3. Trading Method with 100% Probability
Trading method 100% of course just a myth. It’s even hard to find a trading method with a probability of 60% to 70%, let alone 100%.
A trading method with 100% probability means that the method will always make a profit without experiencing any losses at all. Information like this, may be very interesting for beginners. They will usually get excited and try to find or make the method themselves.
But, for people who have been in the forex industry for several years. And already tired to do it, maybe slowly they realize that such a method doesn’t actually exist.
4. Professional Traders Never Lose
One of the myths circulating among beginners is that professional traders never lose. It starts with the sentence that to become a professional trader, one must be able to make consistent profits. And the phrase “consistent profit” is misunderstood as continuous profit, aka never loss.
Therefore, many novice traders diligently study various methods of technical analysis, buy trading books and so on solely in order to accurately predict various market conditions. So that when trading they can profit continuously without having to experience loss.
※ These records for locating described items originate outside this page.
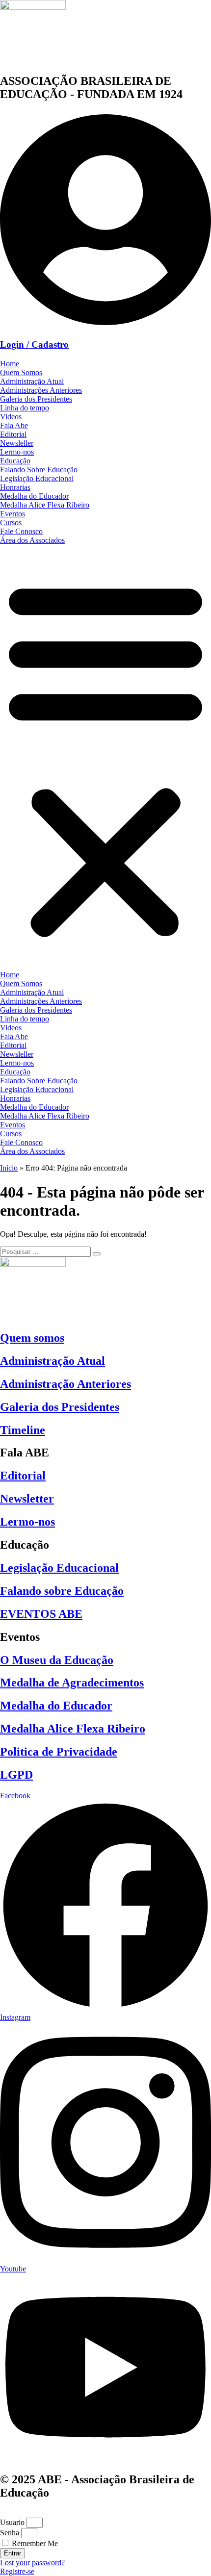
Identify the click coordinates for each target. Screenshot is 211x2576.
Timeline (22, 1430)
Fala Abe (14, 425)
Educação (15, 461)
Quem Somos (21, 372)
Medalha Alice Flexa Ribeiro (44, 505)
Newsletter (27, 1498)
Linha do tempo (24, 408)
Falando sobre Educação (62, 1590)
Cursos (11, 522)
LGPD (16, 1774)
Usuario (12, 2522)
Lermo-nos (17, 452)
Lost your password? (32, 2562)
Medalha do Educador (34, 496)
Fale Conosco (21, 531)
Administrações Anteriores (41, 390)
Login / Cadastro (34, 344)
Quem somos (32, 1337)
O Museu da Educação (56, 1660)
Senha (9, 2532)
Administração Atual (32, 381)
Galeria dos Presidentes (36, 399)
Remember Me (34, 2543)
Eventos (12, 514)
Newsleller (16, 443)
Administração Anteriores (65, 1383)
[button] (105, 757)
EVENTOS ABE (41, 1613)
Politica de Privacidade (58, 1751)
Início (9, 1168)
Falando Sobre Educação (39, 469)
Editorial (13, 434)
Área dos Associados (32, 540)
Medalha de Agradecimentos (72, 1682)
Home (9, 363)
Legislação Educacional (37, 478)
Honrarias (15, 487)
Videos (11, 416)
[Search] (97, 1253)
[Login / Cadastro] (105, 326)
Unfortunately, of the many beginner traders who do it, no one has ever been able to make continuous profits without loss. And indeed there will never be anything like that.
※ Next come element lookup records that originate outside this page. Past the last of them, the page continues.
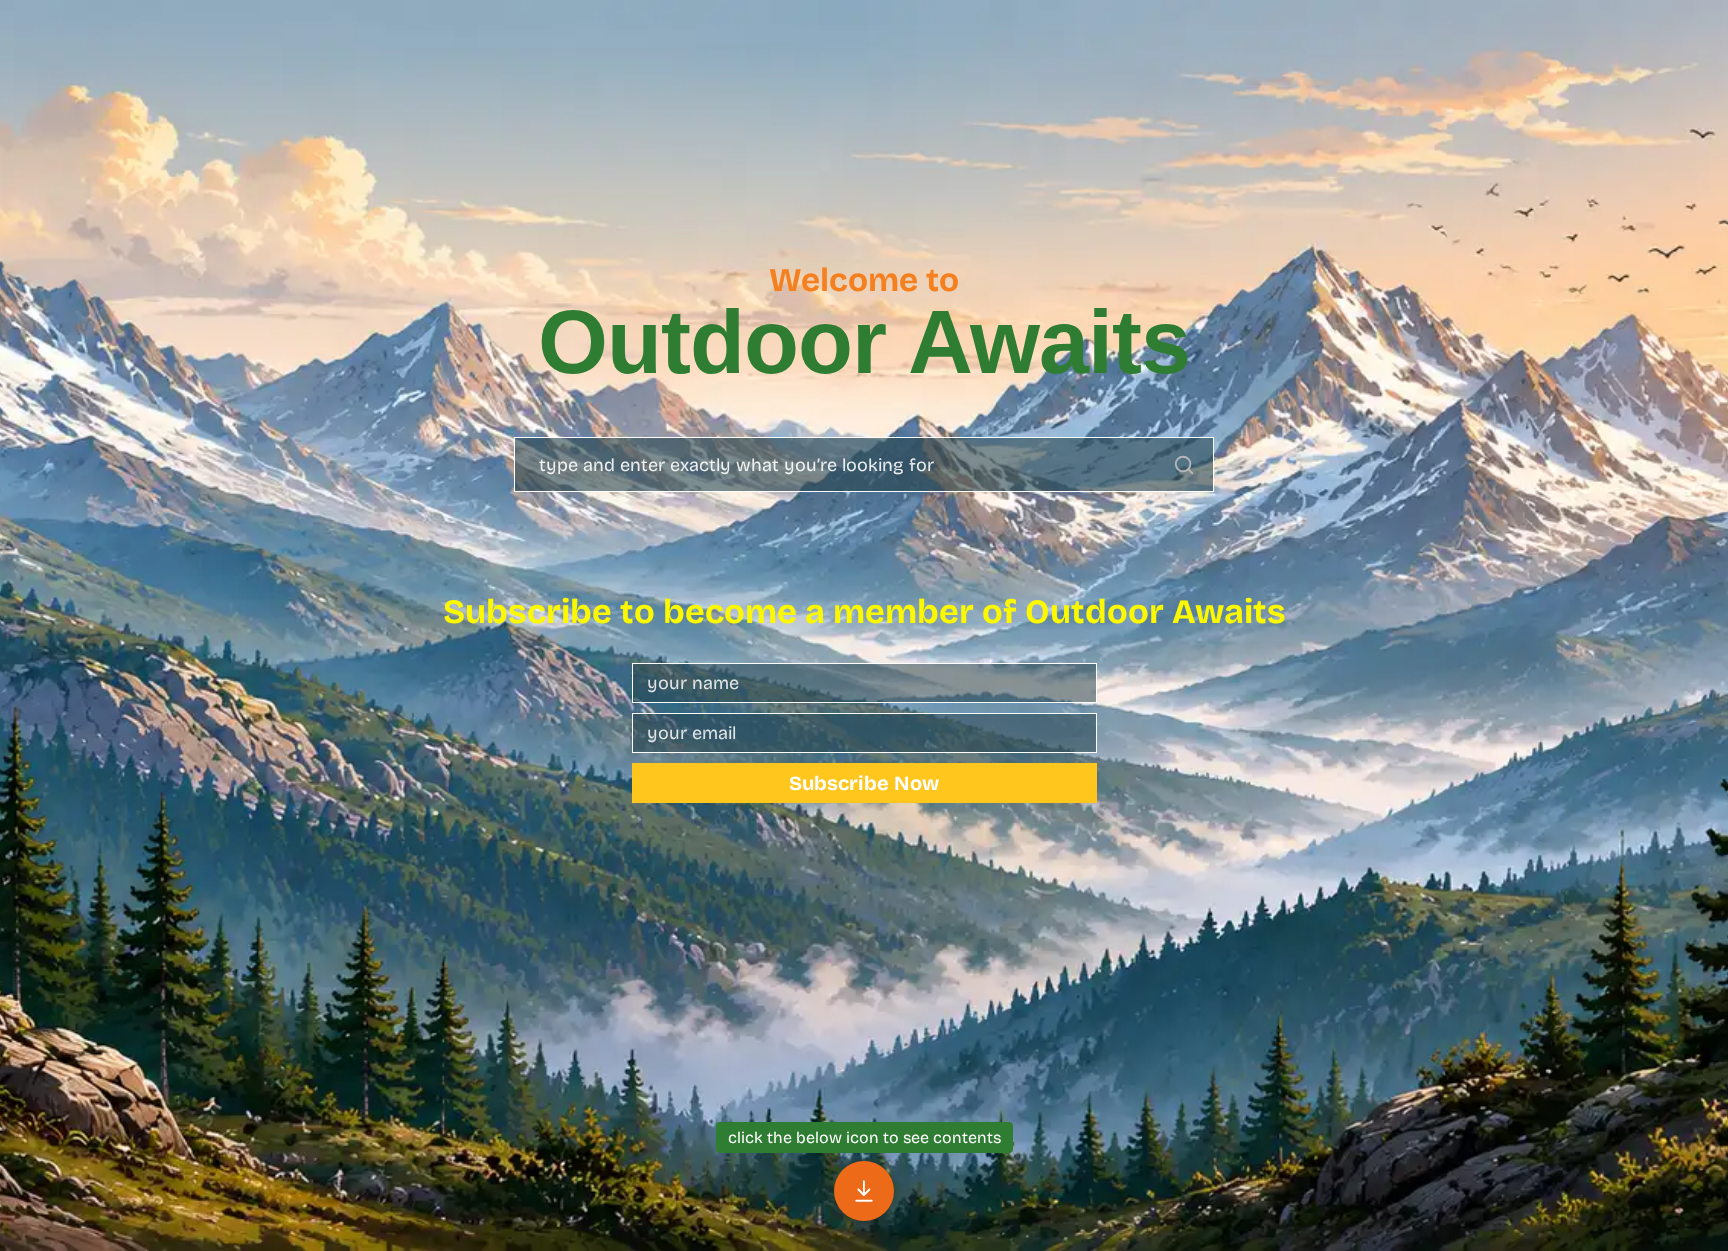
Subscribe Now (864, 783)
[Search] (1184, 465)
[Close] (864, 1191)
5. Stop Loss Hunter Is an Institutional Trader
Many believe that Stop loss Hunter is an institutional trader. They think that institutional traders deliberately make retail traders lose by moving prices into areas where retail traders place their stop losses. These institutions do it to gain liquidity.
Unfortunately that doesn’t make sense. First, the transaction volume of retail traders is generally very low. Based on data for 2019, retail traders account for only about 5% of transaction volume for the forex market. Meanwhile, transactions from several large institutions even account for 46% of the forex market transaction volume. So, it’s impossible for institutions to need transactions from retail traders to get liquidity.
Second, neither institutions nor anyone else has access to see where other market participants’ transactions are. This is not possible systemically because forex trading is not done in a centralized market. So that transaction data from each market maker or liquidity provider does not cover all transactions in the forex market. It is necessary to collect other data from other market makers around the world to get a complete picture of who are the market participants in the forex market and where are their positions in the market.
Despite that, stop loss hunters may exist, but they are not institutional traders. The one that makes the most sense to become a stop loss hunter is actually a broker, especially a broker who doubles as a market maker or dealer. Because city brokers are in the opposite position to traders and they also have access to see the transactions we make and even manipulate them.